For more information:

The CVSS version 3.0 documents are available online on FIRST’s website at https://www.first.org/cvss


Related blog posts:

Introduction to CVSS. How SAP uses it?

Changes to CVSS in version 3.0

CVSS Version 3.0:


CVSS version 3.0 was released on June 10th 2015 after been under development for 3 years. This was overseen by the CVSS Special Interest Group (SIG) with inputs from representatives of a broad range of industry sectors, from banking and finance to technology and academia.


What is new in CVSS version 3.0?


There are many improvements introduced in version 3.0. In this post I will cover only the major improvements in Base metric group, which is the metric group that SAP uses.


If you need more information about the Base metric group, please refer to CVSS version 3.0 specification document (section 2).


1) Scope, Vulnerable Component, and Impacted Component     


One of the major development goals for CVSS version 3.0 was to solve the ‘Scope’ problem. Let me explain what a ‘Scope’ problem is.


‘Scope’ problem: In CVSS version 2, vulnerabilities are scored in relation to the “target host operating system”. As a result, vulnerabilities which have severe impact to SAP applications but limited impact to the target host operating system are rated as less severe (‘partial impact’). For example, a vulnerability in SAP application allows an attacker to perform a Denial-of-Service (DoS) attack with impact to the availability to the vulnerable SAP application.
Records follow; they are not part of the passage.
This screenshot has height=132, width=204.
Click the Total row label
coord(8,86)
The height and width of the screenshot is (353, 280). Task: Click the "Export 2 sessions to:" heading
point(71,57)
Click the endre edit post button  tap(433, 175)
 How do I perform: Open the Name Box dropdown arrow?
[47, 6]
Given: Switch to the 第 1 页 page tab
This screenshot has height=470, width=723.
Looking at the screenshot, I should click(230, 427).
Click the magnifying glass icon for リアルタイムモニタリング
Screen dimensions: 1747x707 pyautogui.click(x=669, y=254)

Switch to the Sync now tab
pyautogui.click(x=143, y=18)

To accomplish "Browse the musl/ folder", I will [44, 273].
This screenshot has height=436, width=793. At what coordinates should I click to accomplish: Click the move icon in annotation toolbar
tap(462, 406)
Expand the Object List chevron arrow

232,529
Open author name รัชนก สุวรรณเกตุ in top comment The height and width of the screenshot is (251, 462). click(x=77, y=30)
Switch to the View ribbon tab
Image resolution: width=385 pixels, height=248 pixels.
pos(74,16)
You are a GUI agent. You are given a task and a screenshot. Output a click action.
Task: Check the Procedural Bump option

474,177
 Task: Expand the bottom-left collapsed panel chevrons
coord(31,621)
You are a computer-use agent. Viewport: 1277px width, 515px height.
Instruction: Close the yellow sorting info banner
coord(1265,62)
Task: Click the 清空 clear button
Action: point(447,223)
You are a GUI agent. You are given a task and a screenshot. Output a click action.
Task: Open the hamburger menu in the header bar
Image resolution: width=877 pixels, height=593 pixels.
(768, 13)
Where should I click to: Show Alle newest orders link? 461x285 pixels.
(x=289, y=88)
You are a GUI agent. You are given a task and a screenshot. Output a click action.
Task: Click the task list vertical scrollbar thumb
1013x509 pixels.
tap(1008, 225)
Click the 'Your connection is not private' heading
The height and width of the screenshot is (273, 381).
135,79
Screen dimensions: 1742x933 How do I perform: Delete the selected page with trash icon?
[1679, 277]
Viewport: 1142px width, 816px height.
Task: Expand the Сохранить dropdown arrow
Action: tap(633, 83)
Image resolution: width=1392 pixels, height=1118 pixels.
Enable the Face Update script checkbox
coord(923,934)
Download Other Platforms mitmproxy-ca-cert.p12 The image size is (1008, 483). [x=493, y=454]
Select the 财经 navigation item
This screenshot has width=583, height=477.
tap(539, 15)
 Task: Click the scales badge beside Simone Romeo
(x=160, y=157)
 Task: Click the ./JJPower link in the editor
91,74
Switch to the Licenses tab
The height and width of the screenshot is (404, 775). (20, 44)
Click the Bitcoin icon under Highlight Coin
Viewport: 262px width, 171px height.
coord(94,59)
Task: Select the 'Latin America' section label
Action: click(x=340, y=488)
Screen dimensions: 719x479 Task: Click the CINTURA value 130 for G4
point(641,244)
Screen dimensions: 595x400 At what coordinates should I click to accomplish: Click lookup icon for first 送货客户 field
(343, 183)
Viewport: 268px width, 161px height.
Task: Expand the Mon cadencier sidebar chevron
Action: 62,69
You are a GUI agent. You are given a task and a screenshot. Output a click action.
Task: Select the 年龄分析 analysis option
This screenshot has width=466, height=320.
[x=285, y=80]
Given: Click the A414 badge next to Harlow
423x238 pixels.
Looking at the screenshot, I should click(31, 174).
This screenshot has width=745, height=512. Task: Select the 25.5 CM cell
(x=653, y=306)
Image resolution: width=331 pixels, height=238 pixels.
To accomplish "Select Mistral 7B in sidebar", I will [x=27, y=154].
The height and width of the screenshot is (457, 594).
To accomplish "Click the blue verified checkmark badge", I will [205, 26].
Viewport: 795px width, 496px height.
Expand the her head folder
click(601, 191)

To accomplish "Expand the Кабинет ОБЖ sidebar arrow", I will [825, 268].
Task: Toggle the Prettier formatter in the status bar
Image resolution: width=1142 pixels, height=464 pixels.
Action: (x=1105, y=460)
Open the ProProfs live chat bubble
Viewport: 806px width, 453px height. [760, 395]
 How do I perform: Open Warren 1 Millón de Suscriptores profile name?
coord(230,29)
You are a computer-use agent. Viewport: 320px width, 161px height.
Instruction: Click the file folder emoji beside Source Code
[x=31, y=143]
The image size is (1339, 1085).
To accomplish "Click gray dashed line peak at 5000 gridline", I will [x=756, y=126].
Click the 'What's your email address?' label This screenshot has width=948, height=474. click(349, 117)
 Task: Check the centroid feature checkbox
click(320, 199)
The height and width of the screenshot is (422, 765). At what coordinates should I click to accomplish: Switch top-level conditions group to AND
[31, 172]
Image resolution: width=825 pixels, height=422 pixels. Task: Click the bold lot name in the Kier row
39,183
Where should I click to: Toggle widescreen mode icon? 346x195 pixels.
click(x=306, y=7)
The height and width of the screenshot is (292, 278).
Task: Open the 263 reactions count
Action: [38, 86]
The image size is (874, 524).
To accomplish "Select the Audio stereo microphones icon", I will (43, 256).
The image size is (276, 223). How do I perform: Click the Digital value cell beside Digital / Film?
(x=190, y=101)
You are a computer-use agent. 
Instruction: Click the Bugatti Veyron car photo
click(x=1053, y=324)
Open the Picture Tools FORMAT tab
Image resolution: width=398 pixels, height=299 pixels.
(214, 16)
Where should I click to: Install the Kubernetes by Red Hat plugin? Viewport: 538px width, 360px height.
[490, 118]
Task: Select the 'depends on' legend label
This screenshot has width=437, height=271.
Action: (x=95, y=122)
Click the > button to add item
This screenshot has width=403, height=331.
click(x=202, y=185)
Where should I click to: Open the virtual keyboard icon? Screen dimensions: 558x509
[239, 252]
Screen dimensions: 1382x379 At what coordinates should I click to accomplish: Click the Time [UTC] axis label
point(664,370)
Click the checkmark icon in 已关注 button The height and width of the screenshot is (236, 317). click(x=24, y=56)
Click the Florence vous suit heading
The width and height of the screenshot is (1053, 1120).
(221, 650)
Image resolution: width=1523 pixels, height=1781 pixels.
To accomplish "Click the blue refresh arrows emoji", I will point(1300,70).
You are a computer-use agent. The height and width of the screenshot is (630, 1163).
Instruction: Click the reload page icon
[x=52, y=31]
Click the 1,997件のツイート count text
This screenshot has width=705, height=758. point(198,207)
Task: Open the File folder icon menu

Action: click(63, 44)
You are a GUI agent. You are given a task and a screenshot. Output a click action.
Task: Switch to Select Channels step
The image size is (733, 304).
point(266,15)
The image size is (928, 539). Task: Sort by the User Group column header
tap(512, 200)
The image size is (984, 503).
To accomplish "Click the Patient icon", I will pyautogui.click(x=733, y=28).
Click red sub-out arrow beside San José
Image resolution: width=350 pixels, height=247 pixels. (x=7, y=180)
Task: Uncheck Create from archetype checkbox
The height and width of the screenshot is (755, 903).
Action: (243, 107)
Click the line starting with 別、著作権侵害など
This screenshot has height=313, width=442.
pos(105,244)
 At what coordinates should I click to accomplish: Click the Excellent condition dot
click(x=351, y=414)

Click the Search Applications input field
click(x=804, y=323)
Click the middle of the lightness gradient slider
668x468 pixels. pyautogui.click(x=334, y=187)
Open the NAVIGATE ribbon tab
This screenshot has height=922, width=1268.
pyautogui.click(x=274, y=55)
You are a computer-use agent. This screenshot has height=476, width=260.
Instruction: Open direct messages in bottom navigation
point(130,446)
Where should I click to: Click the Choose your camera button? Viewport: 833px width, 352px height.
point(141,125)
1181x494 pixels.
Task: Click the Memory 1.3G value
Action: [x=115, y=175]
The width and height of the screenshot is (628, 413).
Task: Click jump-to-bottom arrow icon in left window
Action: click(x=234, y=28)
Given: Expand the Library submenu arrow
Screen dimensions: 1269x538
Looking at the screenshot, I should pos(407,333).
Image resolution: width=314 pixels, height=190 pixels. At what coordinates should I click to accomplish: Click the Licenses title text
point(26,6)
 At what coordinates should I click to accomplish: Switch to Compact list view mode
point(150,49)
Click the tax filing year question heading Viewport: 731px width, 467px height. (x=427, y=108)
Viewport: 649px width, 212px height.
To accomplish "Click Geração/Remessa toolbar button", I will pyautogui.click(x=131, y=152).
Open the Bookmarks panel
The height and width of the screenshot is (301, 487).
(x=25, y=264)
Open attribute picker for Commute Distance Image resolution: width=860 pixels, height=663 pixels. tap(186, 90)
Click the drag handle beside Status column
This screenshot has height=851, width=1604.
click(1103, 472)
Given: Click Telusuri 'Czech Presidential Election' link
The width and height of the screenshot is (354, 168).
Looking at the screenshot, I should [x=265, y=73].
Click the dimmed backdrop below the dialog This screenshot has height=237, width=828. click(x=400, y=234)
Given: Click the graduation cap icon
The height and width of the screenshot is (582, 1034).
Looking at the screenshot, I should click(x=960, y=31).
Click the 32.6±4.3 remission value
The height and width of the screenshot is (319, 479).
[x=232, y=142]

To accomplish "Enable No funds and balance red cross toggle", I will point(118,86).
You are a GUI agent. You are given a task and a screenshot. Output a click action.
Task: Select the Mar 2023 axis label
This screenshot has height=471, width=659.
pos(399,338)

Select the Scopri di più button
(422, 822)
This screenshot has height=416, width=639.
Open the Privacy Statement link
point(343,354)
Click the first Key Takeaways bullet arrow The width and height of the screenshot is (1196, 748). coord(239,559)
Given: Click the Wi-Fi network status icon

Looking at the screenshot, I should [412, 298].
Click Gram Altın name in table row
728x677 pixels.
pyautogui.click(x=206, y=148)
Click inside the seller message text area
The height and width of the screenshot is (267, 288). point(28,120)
Even with a total take down of the vulnerable SAP application would only result in a ‘Partial’ (impact) rating for Availability metric in CVSS version 2. A ‘Complete’ (impact) rating for Availability can only be given if the host operating system can be taken down as well, per CVSS version 2 guidance.


This is clearly a problem for many application software vendors, including SAP. As a result, a solution is introduced in CVSS version 3.

To address the issue, CVSS version 3 introduces ‘Authorization Scope’, or simply ‘Scope’ metric to the Base metric group.  This new metric allows us to capture the extent of a vulnerability with impact that extends beyond the vulnerable component.


The definition of scope refers to the collection of privileges defined by a computing authority (e.g. an application, an operating system, or a sandbox environment) which grant access to computing resources (e.g. files, CPU, memory, etc).


When we have two discrete components which manage privileges to computing resources separately, they represent separate (authorization) authorities. Referring back to our DoS attack example, let’s say the vulnerable SAP application is managed by "Authority A," while the host Operating System is managed by "Authority B."

scope_representation.png

(Credit: CVSS user guide) As depicted in the above diagram, CVSS version 3.0 leverages the Exploitability metrics to assess the vulnerable component in isolation. On the other hand, the Impact metrics are scored relative to the impacted component. When the vulnerable component is the same as the impacted component, there is no scope change. However, a scope change has occurred when there are impacts to components outside of the vulnerable component. In these cases, Confidentiality, Integrity and Availability impact metrics should be scored to reflect impact to either the vulnerable component, or the impacted component, whichever is most severe.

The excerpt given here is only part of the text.